A machine-learning approach to thunderstorm forecasting through post-processing of simulation data
Kianusch Vahid Yousefnia, Tobias Bölle, Isabella Zöbisch, Thomas Gerz
TL;DR
This work tackles the challenge of reliable thunderstorm forecasting by post-processing high-resolution ensemble forecasts with a neural-network named SALAMA. SALAMA ingests 21 physically related NWP predictors to output a pixelwise thunderstorm probability, calibrated to climatology and trained on simulated data tied to LINET lightning observations. It demonstrates superior skill to a reflectivity-based baseline across lead times up to $11\ \mathrm{h}$ and reveals how prediction skill scales with the spatiotemporal label resolution and the intrinsic NWP spread. The findings suggest operational applicability with real-time data and highlight the importance of scale and ensemble uncertainty in shaping forecast reliability and usefulness.
Abstract
Thunderstorms pose a major hazard to society and economy, which calls for reliable thunderstorm forecasts. In this work, we introduce a Signature-based Approach of identifying Lightning Activity using MAchine learning (SALAMA), a feedforward neural network model for identifying thunderstorm occurrence in numerical weather prediction (NWP) data.
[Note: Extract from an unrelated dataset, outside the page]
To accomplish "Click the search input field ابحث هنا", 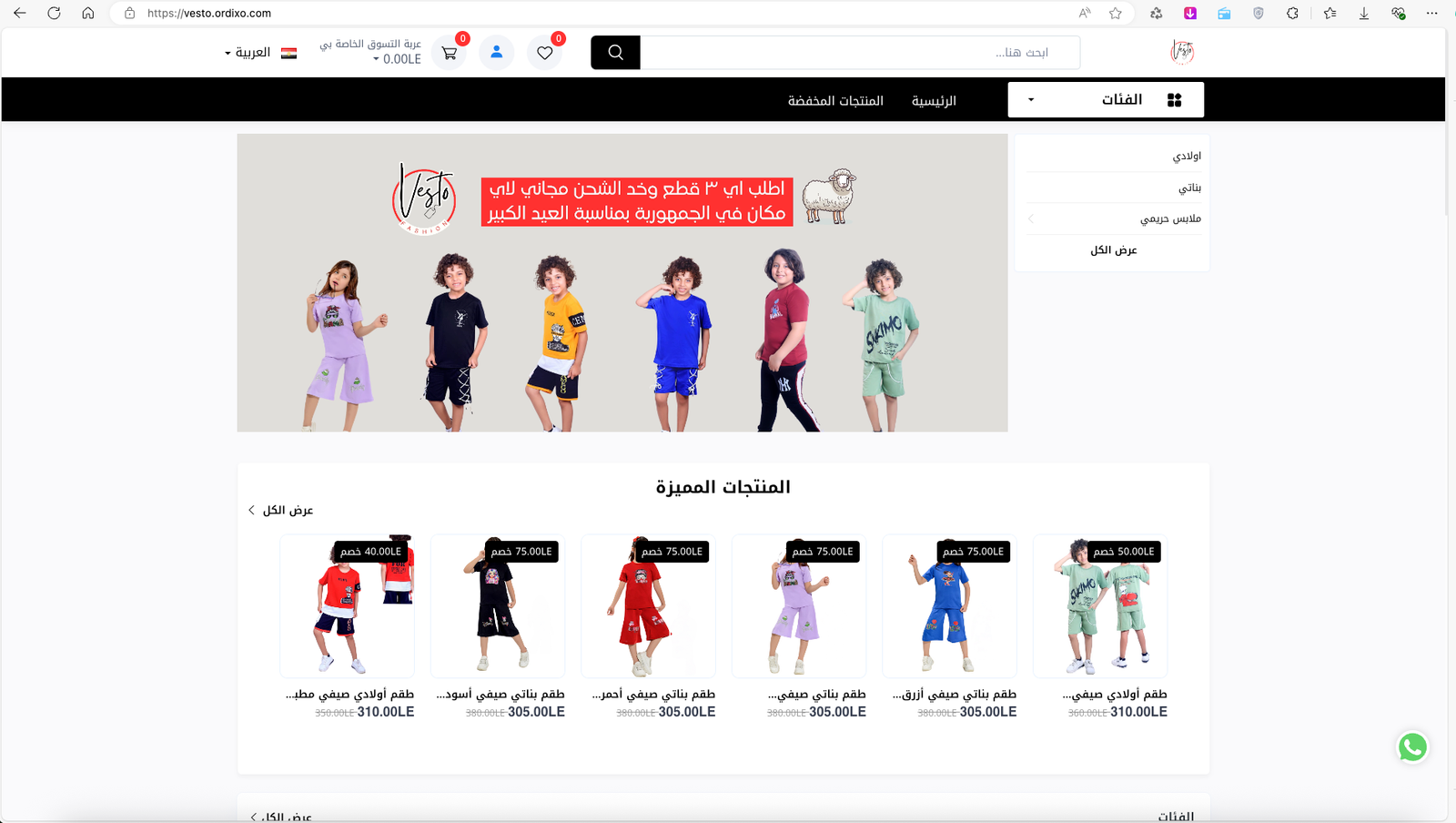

The model is trained on convection-resolving ensemble forecasts over Central Europe and lightning observations. Given only a set of pixel-wise input parameters that are extracted from NWP data and related to thunderstorm development, SALAMA infers the probability of thunderstorm occurrence in a reliably calibrated manner. For lead times up to eleven hours, we find a forecast skill superior to classification based only on NWP reflectivity. Varying the spatiotemporal criteria by which we associate lightning observations with NWP data, we show that the time scale for skillful thunderstorm predictions increases linearly with the spatial scale of the forecast.